[PROJECT] clean up swapcache use of struct page

Matthew Wilcox willy at infradead.org
Mon Aug 19 23:54:56 UTC 2019

This would be a good project for someone with a little experience and
a lot of attention to detail.

The struct page is probably the most abused data structure in the kernel,
and for good reason.  But some of the abuse is unnecessary ... a mere
historical accident that would be better fixed.

Page cache pages use page->mapping and page->index to indicate which file
the page belongs to and where in that file it is.  page->private may be
used by the filesystem for its own purposes (eg buffer heads).

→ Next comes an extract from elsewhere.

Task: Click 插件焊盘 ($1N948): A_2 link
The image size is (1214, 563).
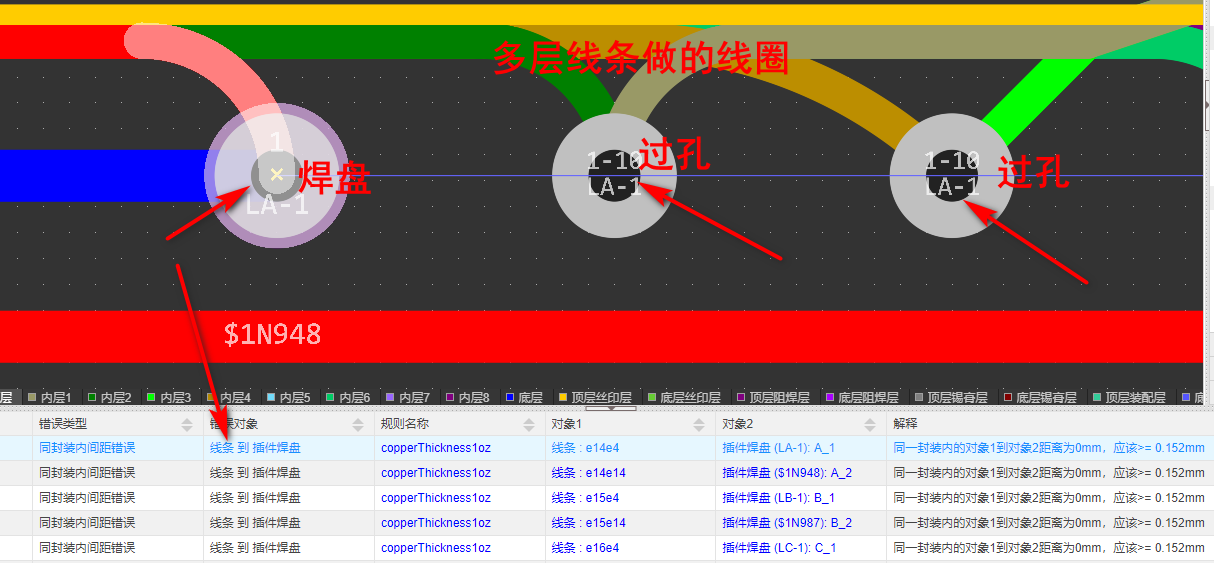Action: pos(787,473)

Anonymous pages use page->mapping to point to the anon VMA they belong
to and page->index to record the offset within the VMA.  Then, if they
are also part of the swap cache, they use page->private to record both
the offset within the swap device and the index of the page within the
swap device.

Then we get abominations like:

static inline pgoff_t page_index(struct page *page)
        if (unlikely(PageSwapCache(page)))
                return __page_file_index(page);
        return page->index;

My modest proposal for deleting the first two lines of that function is
to first switch the uses of page->private and page->index for anonymous
pages.  Then move the swp_type() back from page->index to page->private
again [1].

I am willing to review patches and provide feedback.  I can go into more
detail about how I think this should be tackled if there's interest.
Also, if you know more than I do about the MM and think this is a bad
idea, please do say ;-)

This is going to be a tough project because there are a lot of
rarely-tested paths which directly reference (eg) page->index, and they
might be talking about a page cache page or a swap page.  This is not
a simple Coccinelle script.

[1] We have enough bits to do this; on a 32-bit machine, we can at most
have a VMA which covers 4GB memory and with a 4kB page size, that's only
20 bits needed to encode all possible offsets within a VMA).